Iran imposes Shiite culture in Syria’s Aleppo

ALEPPO COUNTRYSIDE, Syria (North Press) – Ali al-Taqqi does not mind sending his nine-year-old child to join the cultural and sporting activities that scout groups organize in the town of Nubul, in the northern countryside of Aleppo.

However, what al-Taqqi has reservations about, is the “religious ideology and jihadist ideas on the Iranian style” that the supervisors of the scouting work are instructing in the Shiite towns of Nubul and Zahra’ in the northern countryside of Aleppo.

“What really concerns me is the military and jihadist ideas that they instruct the children instead of letting them play, draw and swim. They must not be asked to chant jihadist slogans like Death to America or the Liberation of Jerusalem,” he added.    

“Nubul and Zahra’ have sacrificed many of their youths and elite figures as a result of such slogans during the miserable Syrian war,” he referred. 

Both towns have a population of 70,000, and they are 20 km away from the city of Aleppo, but they are administratively affiliated with the region of Azaz.

“We want the scouting to continue in accordance with our traditions not in accordance with the Iranian vision.”

Ideologizing children

In early 2013, a children’s educational organization was formed in Nubul and Zahra’ bearing the title of “Scouts of Imam Mahdi,” sponsored by clerics close to Iran.

Scouts were divided into groups deployed in most of the neighborhoods of the towns “to attract the children and contain them culturally and cognitively within a religious vision while creating a space for playing through sports and entertainment activities.”

Hussein Shams al-Din, a math teacher in Nubul, believed that scouting is “politicized and unable to give the child any space to create and think freely.” 

Shams al-Din resembles scouting in Nubul and Zahra’ with a strict military system as it targets those aging between six and 12 years old.

What the child is required to do, is “the morning attendance of the religious classes in mosques, then, the commitment of praying, listening to clerics’ religious speeches and the attendance of religious events,” he added.

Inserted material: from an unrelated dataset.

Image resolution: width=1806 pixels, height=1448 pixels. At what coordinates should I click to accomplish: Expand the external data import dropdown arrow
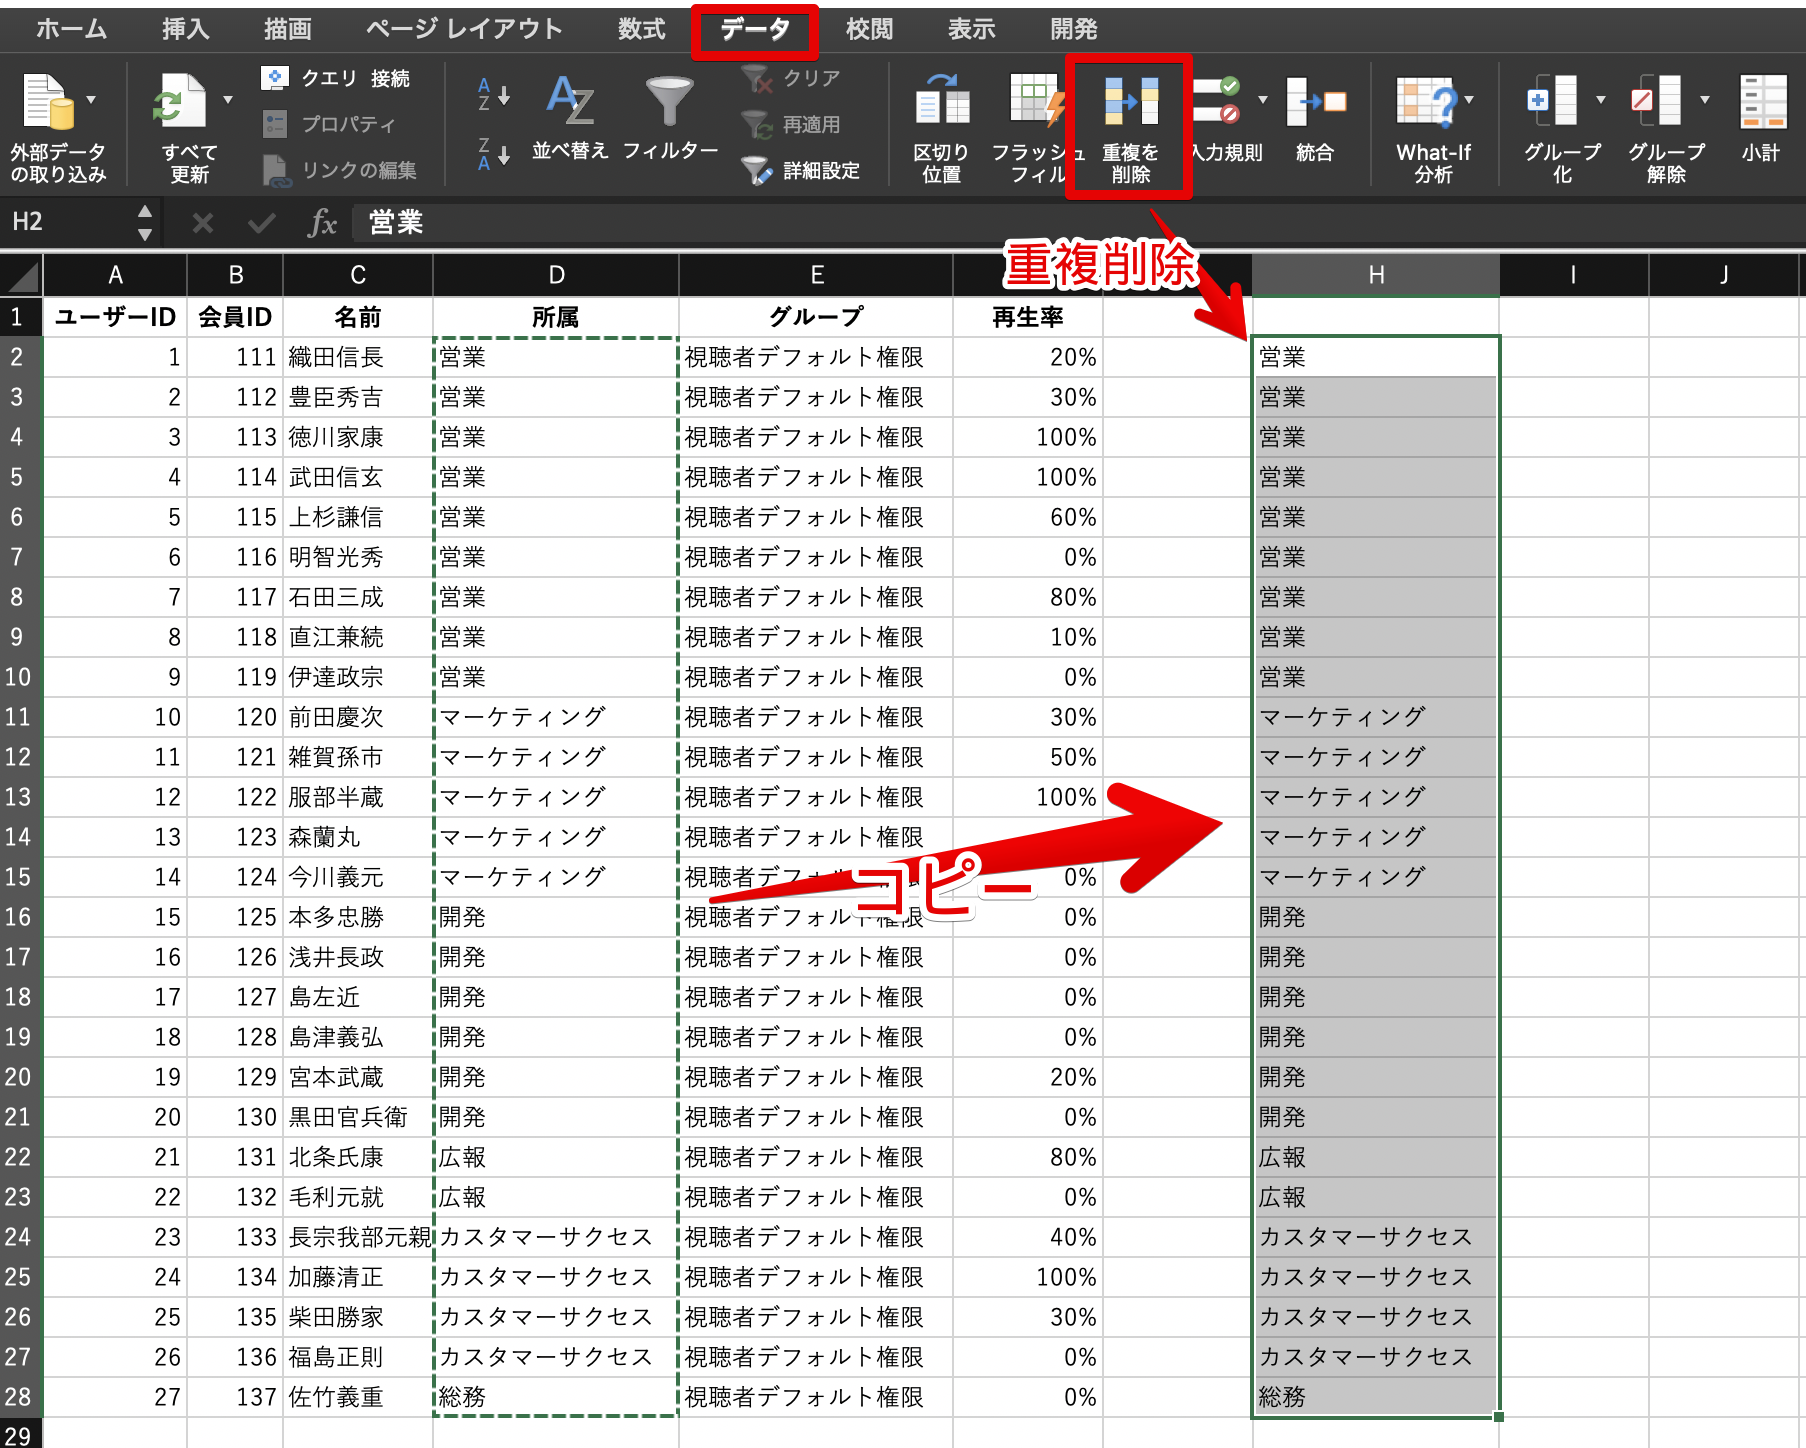[92, 99]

“Even when camping and walking in nature, the situation is similar to a military system in which the child is chanting religious and jihadist slogans,” he referred.

“These programs kill the children’s creativity and make them fighters, not creative,” the teacher noted.

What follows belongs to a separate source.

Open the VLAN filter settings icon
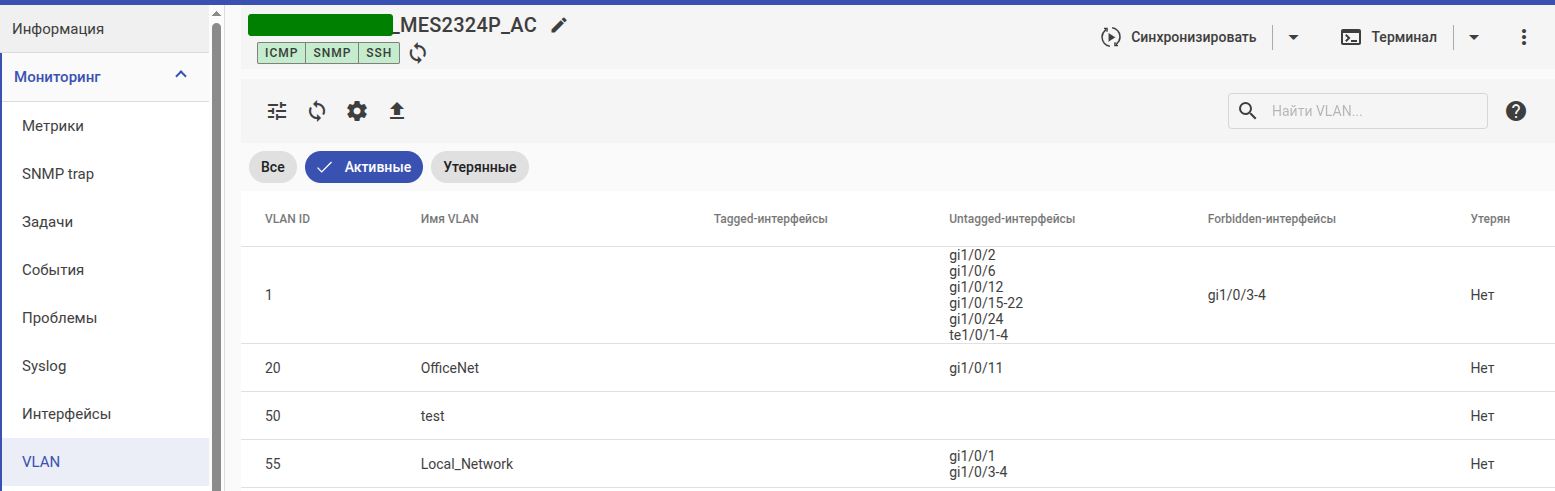1555x491 pixels. 277,111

The aspects of the Iranian Shiite culture expansion in both towns are reflected in the revival of the births and deaths of Shiite imams, Ashura rituals, and the building of mosques and hussainiya (a congregation hall for Twelver Shia Muslim commemoration ceremonies).

In February, Iran announced the opening of an office of the Iranian technology in Syria, which will be determined to publish the Iranian religious content to Syrians.

The Iranian presence and its military and security emergence have dominated the past ten years, and still continues.

Recently, press reports cited observers providing that Iran is heading to increase its penetration in Syria by replacing its tools, and is working to enhance its presence in the Syrian economic, social and cultural structures to formalize its various activities and movements in the Syrian government-held areas.

Iranian interest

Before 2013, Nubul and Zahra’ were besieged from three sides by Ahrar al-Sham, al-Nusra Front and the Levant Front that lasted for three years.

As for the northern side, it was under the control of the Internal Security Forces (Asayish) in Afrin, where the supplies were reaching both towns from it.

Militants of Hezbollah and pro-Iranian factions managed to break the siege of the towns supported by the Russian air force in 2016.

In 2014, Syrian figures accused the Iranian Cultural Chancellery in Damascus of conducting activities that contradicts the declared goals. However, Syrian Shiite clerics denied that.

The Iranian presence in Nubul and Zahra’ is not limited to the military side, but the cultural presence has a prominent role even before the outbreak of the Syrian war.  

With the beginning of the Syrian war, the approach of Wilayat al-Faqih (Guardianship of the Islamic Jurist) and loyalty to the Iranian leader, which is called “Taqlid” in the Shiite religious tradition, have spread.

Iran resorted to the recruitment of fighters from Nubul and Zahra’ through clerics. Then, it established cultural associations and scouting groups of males and females through securing potential and financial support. 

Solicitation policy

Iran continues to volunteer fighters from Syria within its affiliated factions, following a solicitation policy through providing several offers and exploiting the living and economic conditions that Syria witnesses.

“If that money that Iran spent on clerics and religious activities, was used properly, the economic situation in both towns would not be worse,” Rasoul Mustafa from Zahra’, said.

However, what matters to Iran is “to spread its ideas, mobilize the youths and even children to fight on its fronts and serve its agenda,” he added.

Muhammad Abdulsattar, supervisor of one of the scouting groups in Zahra’ denied “the exaggeration that the parents are talking about, of the role of the Mahdi Scouts as brainwashing the children and preparing them to later engage in military activities. These accusations are exaggerated.”

The scouting in Nubul and Zahra’ is not different from that in the churches of Aleppo, that is, it is sponsored by clerics with the aim of preparing a committed moral generation.”